También les ayudan a entender la información que les llega por correo o que necesitan para obtener servicios públicos o estampillas de comida. Aunque parece muy sencillo, ésto se dificulta especialmente si se tiene problemas con el lenguaje o no se tiene apoyo de un trabajador social.

Muchas veces la ayuda que más dan, como explica la coordinadora, es la más sencilla. La mayoría de las veces las mujeres llegan a la organización buscando alguien que las escuche y las guíe. Saber que hay otras personas en la misma situación les da fuerza para seguir adelante.

LA HISTORIA DE BLANCA

Un ejemplo de los casos que continuamente llegan a la organización es el de Blanca, una mexicana que llegó a Estados Unidos con su pareja.

Poco tiempo después se dio cuenta que éste no le daba el apoyo necesario para sacar a sus niños adelante y prefirió separarse y buscar un ambiente saludable donde pudieran crecer tanto ella como sus dos hijos.

Como ella misma lo dice, "mejor sola que mal acompañada".

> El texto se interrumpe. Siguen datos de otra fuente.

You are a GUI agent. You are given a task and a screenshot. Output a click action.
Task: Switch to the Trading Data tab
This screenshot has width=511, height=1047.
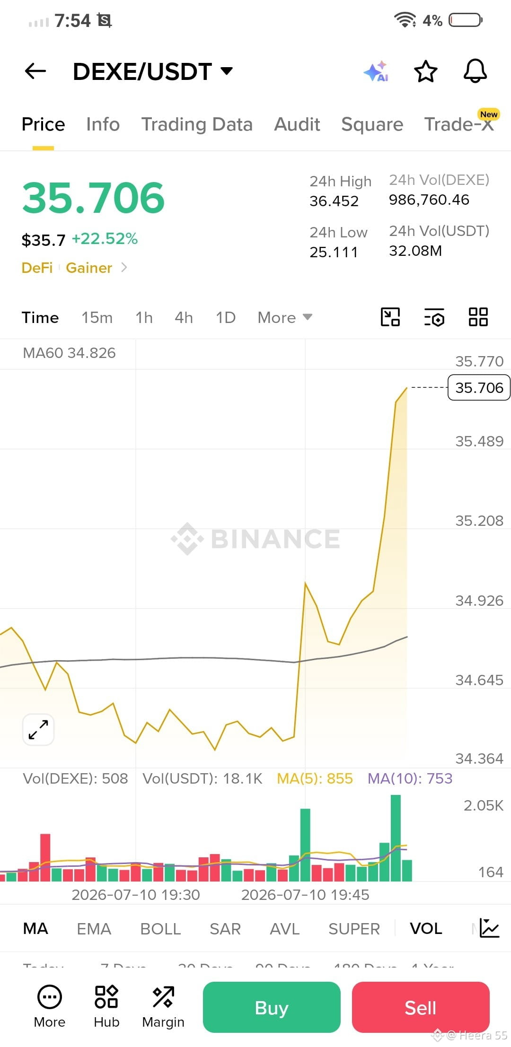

Blanca asiste a los programas que ofrece Mujeres Latinas en Acción desde el 2003, y hoy no sólo tiene la fuerza para salir adelante, sino que obtuvo tanto apoyo de los programas, que se ha convertido en una de las voluntarias de la organización.

"Ese es nuestro reto de toda mujer abusada, de estar yendo a la agencia para recibir apoyo de gente mas capacitada", comenta.

Blanca ha participado en los siete programas que se ofrecen y también ha llevado a sus hijos, quienes se han beneficiado mucho de los grupos para jóvenes que ofrece la agencia, como el "Peace Program" y el Proyecto Juventud.